Waking Without Fear
All children surface several times each night and usually turn over. If nothing interests or disturbs them, they drop straight down into sleep again without anyone ever knowing that they have woken. If your child insists that you know all about his awakenings in the night, even though he can put himself to sleep without your help at nap times and bedtimes, check some of the following:
- Do you wake and go into the room whenever he murmurs or moves? You may be disturbing him. If a toddler appears to sleep much better when Father rather than Mother is in charge, it's almost always because Father sleeps better. Your child is not a fragile little baby anymore: if he wants you, he will let you know.
- Does your toddler go to sleep on top of the bedclothes and then get cold in the small hours? If so, either put him in a sleeping bag or blanket sleeper or keep a separate crib blanket to drape over him and his toys at your own bedtime.
- Does your toddler's room get pitch dark on moonless nights? If so, give him a 15-watt night light. It will not stop him from waking, but it may stop him from needing to call you when he does wake.
- Does he use -- and lose -- a pacifier? If he does, put two or three pacifiers close beside him when you go to bed.
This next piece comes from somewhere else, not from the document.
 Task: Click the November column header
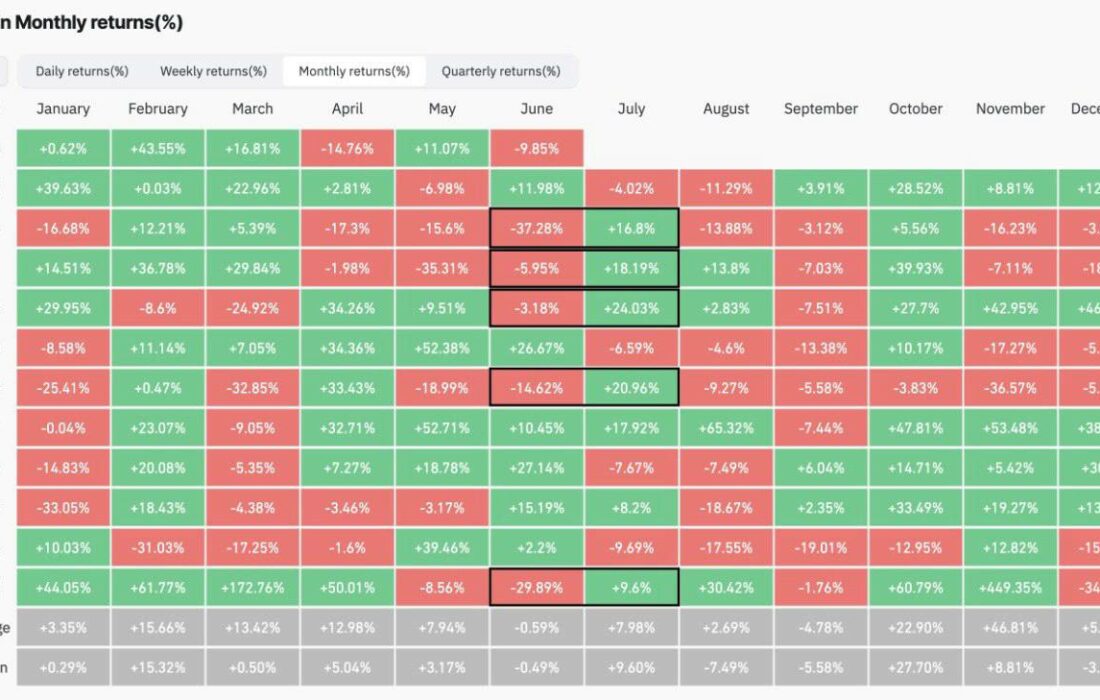coord(1010,109)
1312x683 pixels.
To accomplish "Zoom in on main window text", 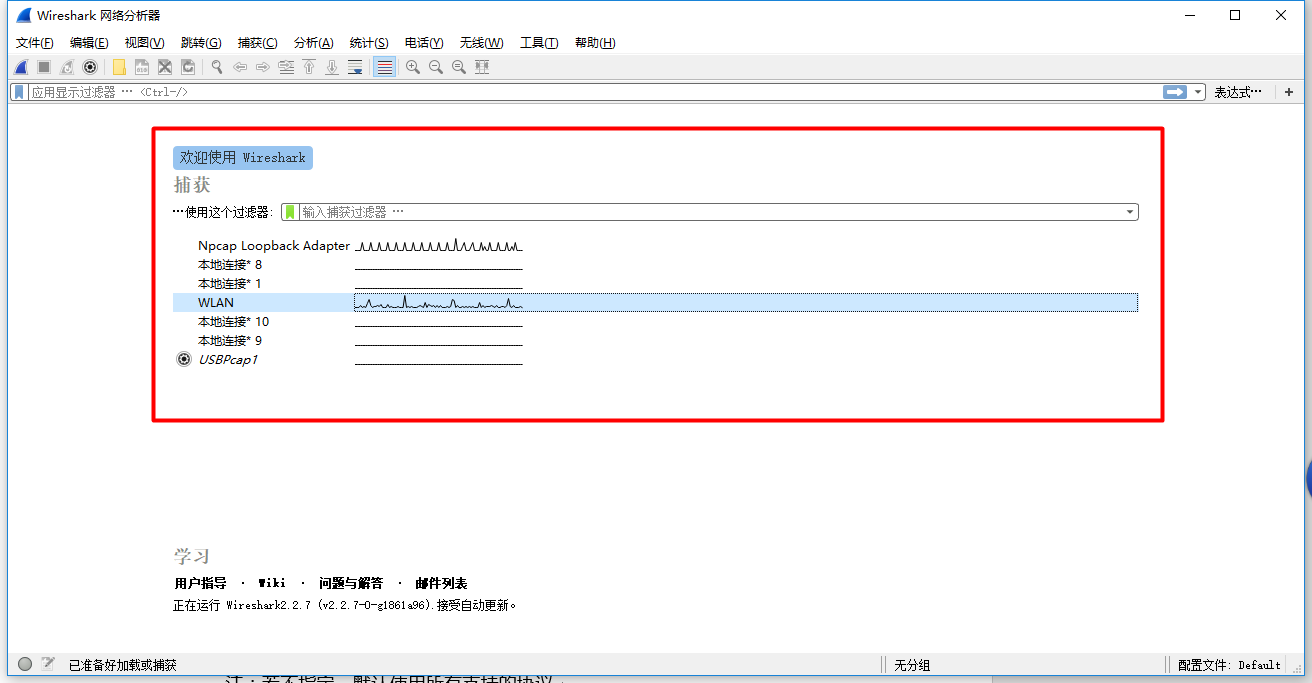I will (412, 67).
If you are exceptionally lucky he will be able to find one without crying for you or it.
- Is he being disturbed by outside sounds? As with a younger child some room reallocation and soundproofing may help.
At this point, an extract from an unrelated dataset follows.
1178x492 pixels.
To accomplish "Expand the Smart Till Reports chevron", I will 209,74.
- Does your toddler get hungry in the night? Some toddlers are so tired by bedtime that they cannot eat as much supper as they need. Breakfast then seems a long way off. An earlier meal with a drink of milk and a snack at bedtime may be a better pattern in these months.
- Does your toddler get thirsty? A few parents, even at this early age, believe that restricting evening drinks will help diapers do their job. It won't. If the brand you are using leaks, change brands. Your child must drink as much as he wants right up until bedtime.